In the focus group I did with HIV+ people on Sunday, someone raised a really interesting point.  There used to be all sorts of movies about AIDS, all with the same inevitable theme — death.  Someone gets AIDS, and they have to set their affairs in order, or reunite with their family, or even sue for their rights, as in Philadelphia.  I loved Tom Hanks in that movie, but he still died in the end.  
Nowadays, with antiretrovirals, there’s not as obvious a dramatic arc.  Tom Hanks gets HIV, goes on ARVs, and lives happily ever after in that loft with Antonio Banderas.  That’s not a story!  So stories about people living with HIV are just a lot less common these days, outside of some gay-oriented media that doesn’t always make it overseas.  (Given the importance that Christianity and Zulu traditional spirituality, both extremely conservative, play in the lives of the people I’ve met here, I can’t imagine Queer As Folk going over big in Kwa-Zulu Natal.)

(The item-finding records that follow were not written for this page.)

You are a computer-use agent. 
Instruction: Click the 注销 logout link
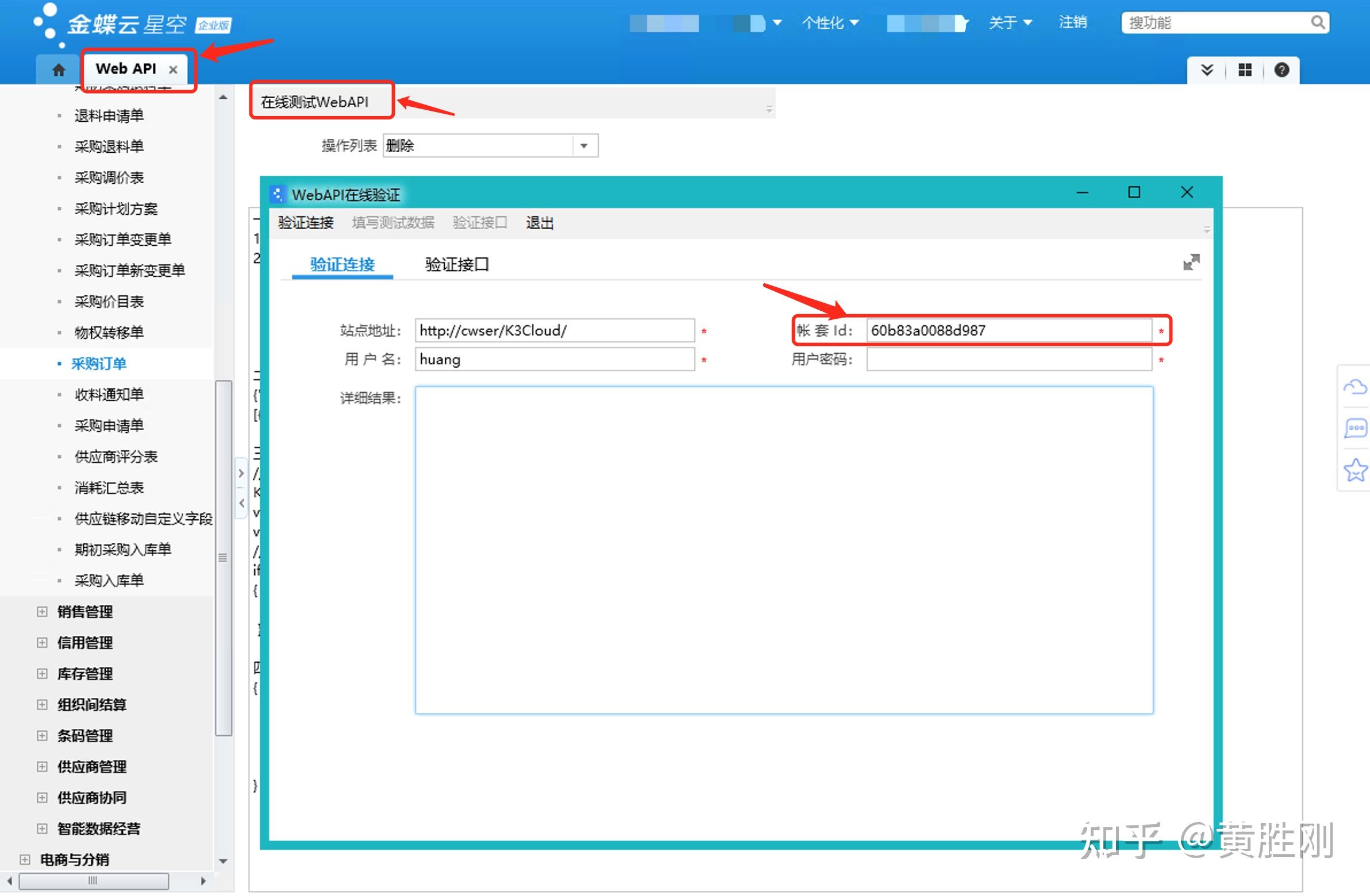[1072, 22]
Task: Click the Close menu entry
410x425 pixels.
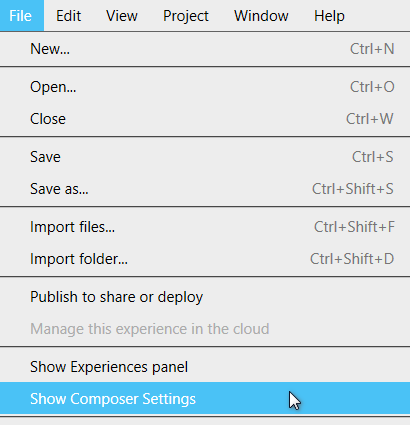Action: pos(205,119)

However, that doesn’t mean that all those “HIV and then death” stories aren’t still out there — movies, especially, have a long afterlife.  And so the belief that AIDS is always already a death sentence persists and is reinforced.  The question then becomes: how do you tell a mainstream story in which someone’s survival on ARV isn’t miraculous or presented as a great triumph, but just the ordinary order of things?